(Beginning of Given data)

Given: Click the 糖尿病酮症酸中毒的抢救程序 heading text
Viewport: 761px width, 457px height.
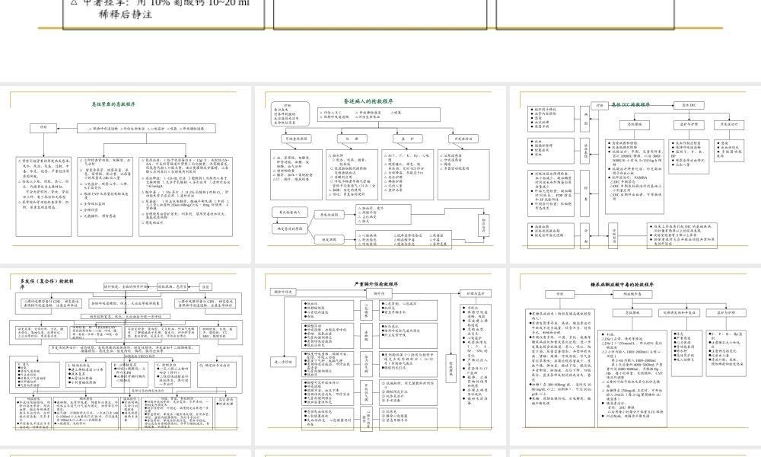Looking at the screenshot, I should point(628,283).
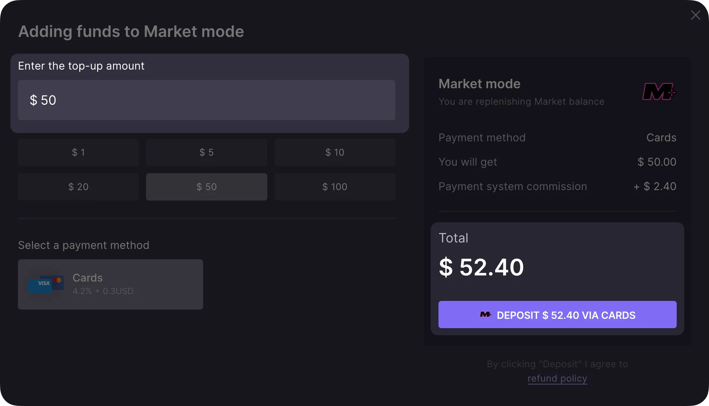The image size is (709, 406).
Task: Click the $ 50.00 You will get value
Action: 657,162
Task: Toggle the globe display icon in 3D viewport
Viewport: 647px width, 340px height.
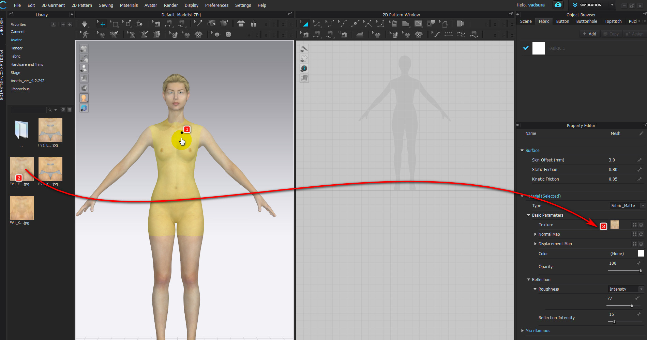Action: 84,108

(End of Given data)

Action item: The response should be the lines from the one containing "Task: Toggle the" through the final line of the records, reproduced exactly and with every picture left out.

Response to the task:
Task: Toggle the globe display icon in 3D viewport
Viewport: 647px width, 340px height.
Action: 84,108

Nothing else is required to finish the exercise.